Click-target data

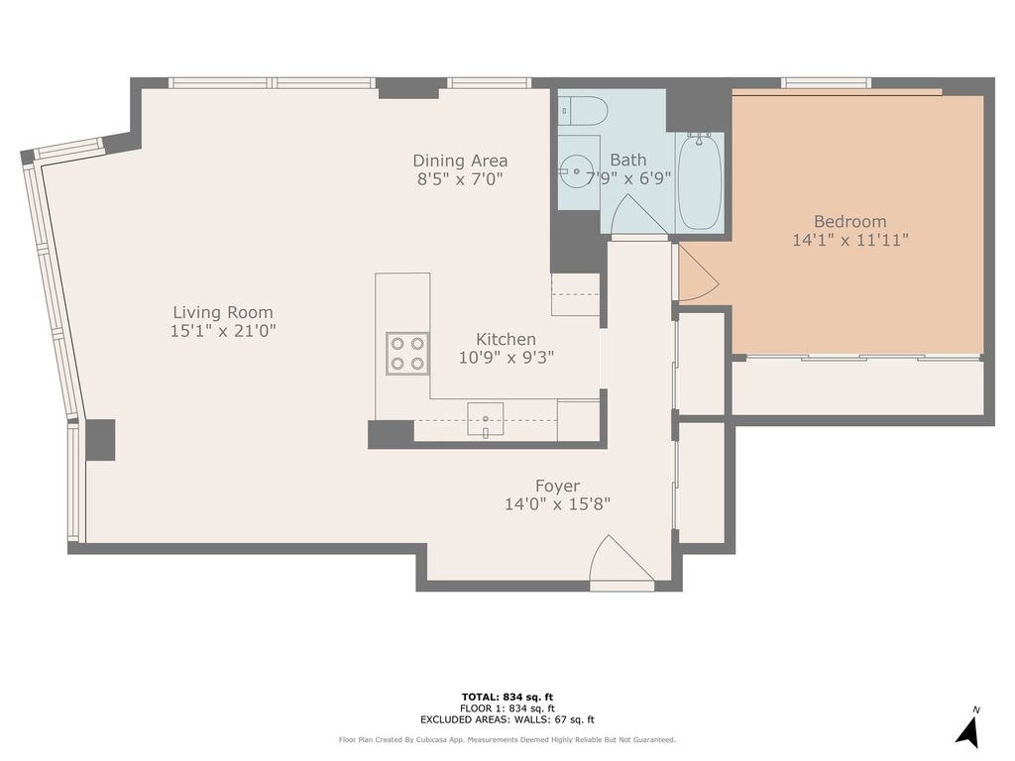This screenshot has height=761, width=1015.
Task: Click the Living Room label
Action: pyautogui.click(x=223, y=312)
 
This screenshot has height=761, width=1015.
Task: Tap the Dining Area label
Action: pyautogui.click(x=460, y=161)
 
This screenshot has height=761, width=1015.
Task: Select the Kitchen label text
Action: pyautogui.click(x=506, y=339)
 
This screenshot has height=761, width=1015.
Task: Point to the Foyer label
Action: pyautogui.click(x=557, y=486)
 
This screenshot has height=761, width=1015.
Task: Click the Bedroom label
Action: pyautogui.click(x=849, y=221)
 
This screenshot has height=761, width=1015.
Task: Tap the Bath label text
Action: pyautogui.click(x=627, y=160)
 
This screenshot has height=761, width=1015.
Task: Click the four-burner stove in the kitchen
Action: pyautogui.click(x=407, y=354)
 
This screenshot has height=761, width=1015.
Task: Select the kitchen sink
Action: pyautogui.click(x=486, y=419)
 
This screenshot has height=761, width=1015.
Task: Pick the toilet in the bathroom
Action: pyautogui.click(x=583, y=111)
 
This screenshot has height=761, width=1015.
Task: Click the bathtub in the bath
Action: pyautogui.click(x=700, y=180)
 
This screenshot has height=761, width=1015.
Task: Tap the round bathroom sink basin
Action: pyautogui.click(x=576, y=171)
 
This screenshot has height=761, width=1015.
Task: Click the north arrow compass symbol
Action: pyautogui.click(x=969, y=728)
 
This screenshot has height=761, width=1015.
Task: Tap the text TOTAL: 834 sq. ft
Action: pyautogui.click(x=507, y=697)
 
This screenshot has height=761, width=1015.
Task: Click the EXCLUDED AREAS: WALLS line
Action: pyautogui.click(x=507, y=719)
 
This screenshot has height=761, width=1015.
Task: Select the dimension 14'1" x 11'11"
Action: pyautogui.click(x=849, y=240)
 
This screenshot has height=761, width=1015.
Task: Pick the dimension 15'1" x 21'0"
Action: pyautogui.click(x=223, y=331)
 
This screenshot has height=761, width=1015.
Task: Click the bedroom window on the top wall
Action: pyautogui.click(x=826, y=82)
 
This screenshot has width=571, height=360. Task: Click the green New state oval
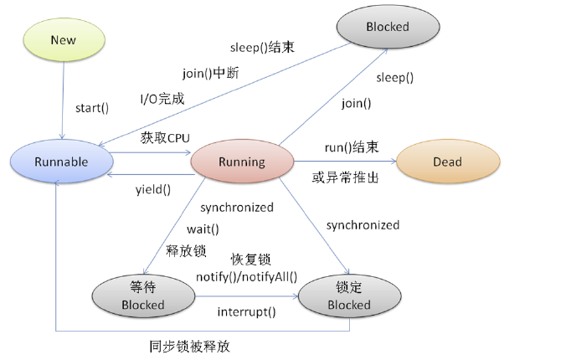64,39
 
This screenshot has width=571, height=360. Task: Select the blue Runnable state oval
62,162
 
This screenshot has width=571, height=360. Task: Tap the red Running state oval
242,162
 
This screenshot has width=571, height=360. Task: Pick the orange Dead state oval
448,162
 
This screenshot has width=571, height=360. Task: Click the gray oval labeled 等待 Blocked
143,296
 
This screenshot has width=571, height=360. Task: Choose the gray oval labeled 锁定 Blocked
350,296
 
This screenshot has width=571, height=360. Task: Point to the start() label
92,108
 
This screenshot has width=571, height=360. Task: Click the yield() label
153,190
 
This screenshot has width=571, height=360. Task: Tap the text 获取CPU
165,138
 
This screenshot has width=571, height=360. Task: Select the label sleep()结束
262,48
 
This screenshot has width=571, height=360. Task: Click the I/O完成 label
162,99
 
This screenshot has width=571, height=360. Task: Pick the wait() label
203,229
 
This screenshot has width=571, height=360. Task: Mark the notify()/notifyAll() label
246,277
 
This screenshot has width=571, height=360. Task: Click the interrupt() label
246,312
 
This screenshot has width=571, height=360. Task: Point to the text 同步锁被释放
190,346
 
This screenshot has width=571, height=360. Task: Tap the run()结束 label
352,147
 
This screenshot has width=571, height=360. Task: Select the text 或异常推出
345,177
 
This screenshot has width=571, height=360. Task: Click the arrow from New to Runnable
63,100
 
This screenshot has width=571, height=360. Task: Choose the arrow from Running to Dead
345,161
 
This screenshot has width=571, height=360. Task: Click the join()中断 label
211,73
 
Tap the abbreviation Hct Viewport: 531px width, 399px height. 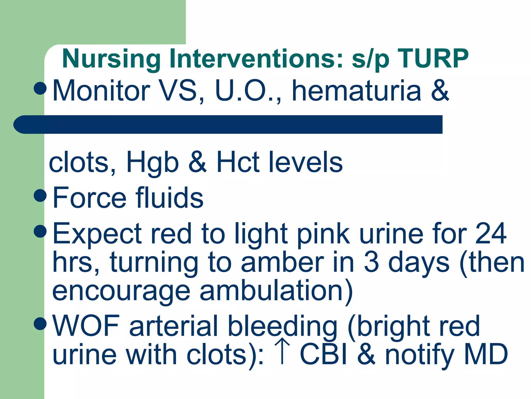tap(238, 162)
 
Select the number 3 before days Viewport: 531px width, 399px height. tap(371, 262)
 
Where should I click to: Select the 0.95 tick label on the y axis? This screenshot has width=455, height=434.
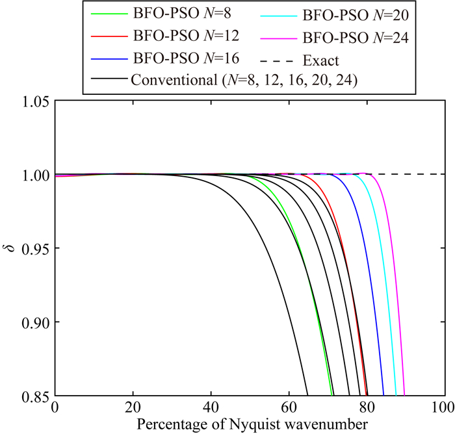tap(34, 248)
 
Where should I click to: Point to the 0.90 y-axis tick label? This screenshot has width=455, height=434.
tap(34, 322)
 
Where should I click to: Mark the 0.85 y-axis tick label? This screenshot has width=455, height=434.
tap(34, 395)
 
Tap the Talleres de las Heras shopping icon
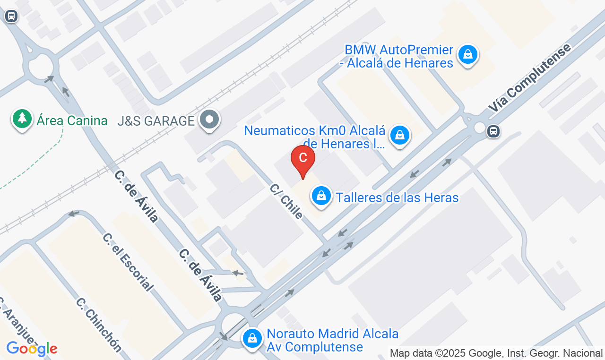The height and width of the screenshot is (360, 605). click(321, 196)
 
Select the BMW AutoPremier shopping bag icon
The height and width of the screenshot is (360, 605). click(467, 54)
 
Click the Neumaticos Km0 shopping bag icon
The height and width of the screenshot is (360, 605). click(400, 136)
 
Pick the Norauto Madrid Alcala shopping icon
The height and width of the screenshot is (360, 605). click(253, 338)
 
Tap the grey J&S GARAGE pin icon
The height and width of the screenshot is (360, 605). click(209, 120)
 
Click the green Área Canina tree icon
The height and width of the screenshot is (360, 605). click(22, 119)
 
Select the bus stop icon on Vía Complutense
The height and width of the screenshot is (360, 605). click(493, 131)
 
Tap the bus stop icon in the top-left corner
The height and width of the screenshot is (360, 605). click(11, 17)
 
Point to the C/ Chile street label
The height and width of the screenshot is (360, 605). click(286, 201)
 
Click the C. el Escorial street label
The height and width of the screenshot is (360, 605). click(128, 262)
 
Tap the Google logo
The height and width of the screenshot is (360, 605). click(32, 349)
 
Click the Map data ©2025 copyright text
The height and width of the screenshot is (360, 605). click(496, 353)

* DO THIS:
Reproduce the lines from the line containing "Tap the bus stop icon in the top-left corner" through the final line, substituting "road label" for "street label" and keeping everything else identical.

* EXERCISE ANSWER:
Tap the bus stop icon in the top-left corner
The height and width of the screenshot is (360, 605). click(11, 17)
 
Point to the C/ Chile road label
The height and width of the screenshot is (360, 605). click(286, 201)
 
Click the C. el Escorial road label
The height and width of the screenshot is (360, 605). click(128, 262)
 
Tap the Google logo
The height and width of the screenshot is (360, 605). click(32, 349)
 
Click the Map data ©2025 copyright text
The height and width of the screenshot is (360, 605). click(496, 353)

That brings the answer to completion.